> WHAT IS NEEDED
Copy out all of the records below word for word, keeping every line in its original order.

> AVAILABLE DATA
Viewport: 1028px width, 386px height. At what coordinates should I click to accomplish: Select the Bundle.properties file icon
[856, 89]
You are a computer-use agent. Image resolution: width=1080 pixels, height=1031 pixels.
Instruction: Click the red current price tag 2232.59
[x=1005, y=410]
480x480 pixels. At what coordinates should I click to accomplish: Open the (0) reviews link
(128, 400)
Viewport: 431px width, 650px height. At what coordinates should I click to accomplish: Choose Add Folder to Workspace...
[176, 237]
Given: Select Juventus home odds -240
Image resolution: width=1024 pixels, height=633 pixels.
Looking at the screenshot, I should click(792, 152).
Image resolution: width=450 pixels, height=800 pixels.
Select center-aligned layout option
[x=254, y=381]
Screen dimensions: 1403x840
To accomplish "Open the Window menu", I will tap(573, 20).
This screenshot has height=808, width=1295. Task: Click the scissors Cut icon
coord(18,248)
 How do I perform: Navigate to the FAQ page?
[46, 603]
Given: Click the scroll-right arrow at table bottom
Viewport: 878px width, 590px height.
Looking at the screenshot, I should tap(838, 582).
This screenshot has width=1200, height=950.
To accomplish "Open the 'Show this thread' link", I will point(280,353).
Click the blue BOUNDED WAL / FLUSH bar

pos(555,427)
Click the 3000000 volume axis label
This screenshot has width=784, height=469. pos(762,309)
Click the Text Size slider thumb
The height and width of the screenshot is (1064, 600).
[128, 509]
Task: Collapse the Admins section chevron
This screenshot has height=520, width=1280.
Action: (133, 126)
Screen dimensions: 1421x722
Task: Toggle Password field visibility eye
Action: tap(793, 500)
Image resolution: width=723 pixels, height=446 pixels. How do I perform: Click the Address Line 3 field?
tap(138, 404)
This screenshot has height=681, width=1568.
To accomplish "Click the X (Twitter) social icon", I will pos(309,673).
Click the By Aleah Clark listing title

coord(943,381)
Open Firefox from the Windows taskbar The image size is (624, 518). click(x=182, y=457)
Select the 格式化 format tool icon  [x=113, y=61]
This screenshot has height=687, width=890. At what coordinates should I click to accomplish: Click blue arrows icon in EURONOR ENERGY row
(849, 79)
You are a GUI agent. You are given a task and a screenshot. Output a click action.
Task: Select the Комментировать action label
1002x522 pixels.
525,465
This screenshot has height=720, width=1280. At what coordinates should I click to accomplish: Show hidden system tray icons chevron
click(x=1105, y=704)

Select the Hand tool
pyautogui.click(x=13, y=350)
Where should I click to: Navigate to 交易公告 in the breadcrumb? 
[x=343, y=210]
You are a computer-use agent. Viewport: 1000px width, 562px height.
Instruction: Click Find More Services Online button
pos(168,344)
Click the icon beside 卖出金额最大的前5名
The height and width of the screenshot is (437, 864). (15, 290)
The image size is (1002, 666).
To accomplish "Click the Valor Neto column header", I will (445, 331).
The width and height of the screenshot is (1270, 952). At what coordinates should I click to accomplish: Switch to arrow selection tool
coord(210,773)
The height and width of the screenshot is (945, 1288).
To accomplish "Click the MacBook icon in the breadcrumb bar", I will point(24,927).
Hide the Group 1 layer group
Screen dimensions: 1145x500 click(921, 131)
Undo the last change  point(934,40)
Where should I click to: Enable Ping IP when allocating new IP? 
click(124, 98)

> OUTPUT OF THE TASK
Viewport: 1028px width, 386px height. At what coordinates should I click to accomplish: Select the Bundle.properties file icon
[856, 89]
You are a computer-use agent. Image resolution: width=1080 pixels, height=1031 pixels.
Instruction: Click the red current price tag 2232.59
[x=1005, y=410]
480x480 pixels. At what coordinates should I click to accomplish: Open the (0) reviews link
(128, 400)
Viewport: 431px width, 650px height. At what coordinates should I click to accomplish: Choose Add Folder to Workspace...
[176, 237]
Given: Select Juventus home odds -240
Image resolution: width=1024 pixels, height=633 pixels.
Looking at the screenshot, I should click(792, 152).
Image resolution: width=450 pixels, height=800 pixels.
Select center-aligned layout option
[x=254, y=381]
Screen dimensions: 1403x840
To accomplish "Open the Window menu", I will tap(573, 20).
This screenshot has height=808, width=1295. Task: Click the scissors Cut icon
coord(18,248)
 How do I perform: Navigate to the FAQ page?
[46, 603]
Given: Click the scroll-right arrow at table bottom
Viewport: 878px width, 590px height.
Looking at the screenshot, I should tap(838, 582).
This screenshot has width=1200, height=950.
To accomplish "Open the 'Show this thread' link", I will point(280,353).
Click the blue BOUNDED WAL / FLUSH bar

pos(555,427)
Click the 3000000 volume axis label
This screenshot has width=784, height=469. pos(762,309)
Click the Text Size slider thumb
The height and width of the screenshot is (1064, 600).
[128, 509]
Task: Collapse the Admins section chevron
This screenshot has height=520, width=1280.
Action: (133, 126)
Screen dimensions: 1421x722
Task: Toggle Password field visibility eye
Action: tap(793, 500)
Image resolution: width=723 pixels, height=446 pixels. How do I perform: Click the Address Line 3 field?
tap(138, 404)
This screenshot has height=681, width=1568.
To accomplish "Click the X (Twitter) social icon", I will pos(309,673).
Click the By Aleah Clark listing title

coord(943,381)
Open Firefox from the Windows taskbar The image size is (624, 518). click(x=182, y=457)
Select the 格式化 format tool icon  [x=113, y=61]
This screenshot has height=687, width=890. At what coordinates should I click to accomplish: Click blue arrows icon in EURONOR ENERGY row
(849, 79)
You are a GUI agent. You are given a task and a screenshot. Output a click action.
Task: Select the Комментировать action label
1002x522 pixels.
525,465
This screenshot has height=720, width=1280. At what coordinates should I click to accomplish: Show hidden system tray icons chevron
click(x=1105, y=704)

Select the Hand tool
pyautogui.click(x=13, y=350)
Where should I click to: Navigate to 交易公告 in the breadcrumb? 
[x=343, y=210]
You are a computer-use agent. Viewport: 1000px width, 562px height.
Instruction: Click Find More Services Online button
pos(168,344)
Click the icon beside 卖出金额最大的前5名
The height and width of the screenshot is (437, 864). (15, 290)
The image size is (1002, 666).
To accomplish "Click the Valor Neto column header", I will (445, 331).
The width and height of the screenshot is (1270, 952). At what coordinates should I click to accomplish: Switch to arrow selection tool
coord(210,773)
The height and width of the screenshot is (945, 1288).
To accomplish "Click the MacBook icon in the breadcrumb bar", I will point(24,927).
Hide the Group 1 layer group
Screen dimensions: 1145x500 click(921, 131)
Undo the last change  point(934,40)
Where should I click to: Enable Ping IP when allocating new IP? 
click(124, 98)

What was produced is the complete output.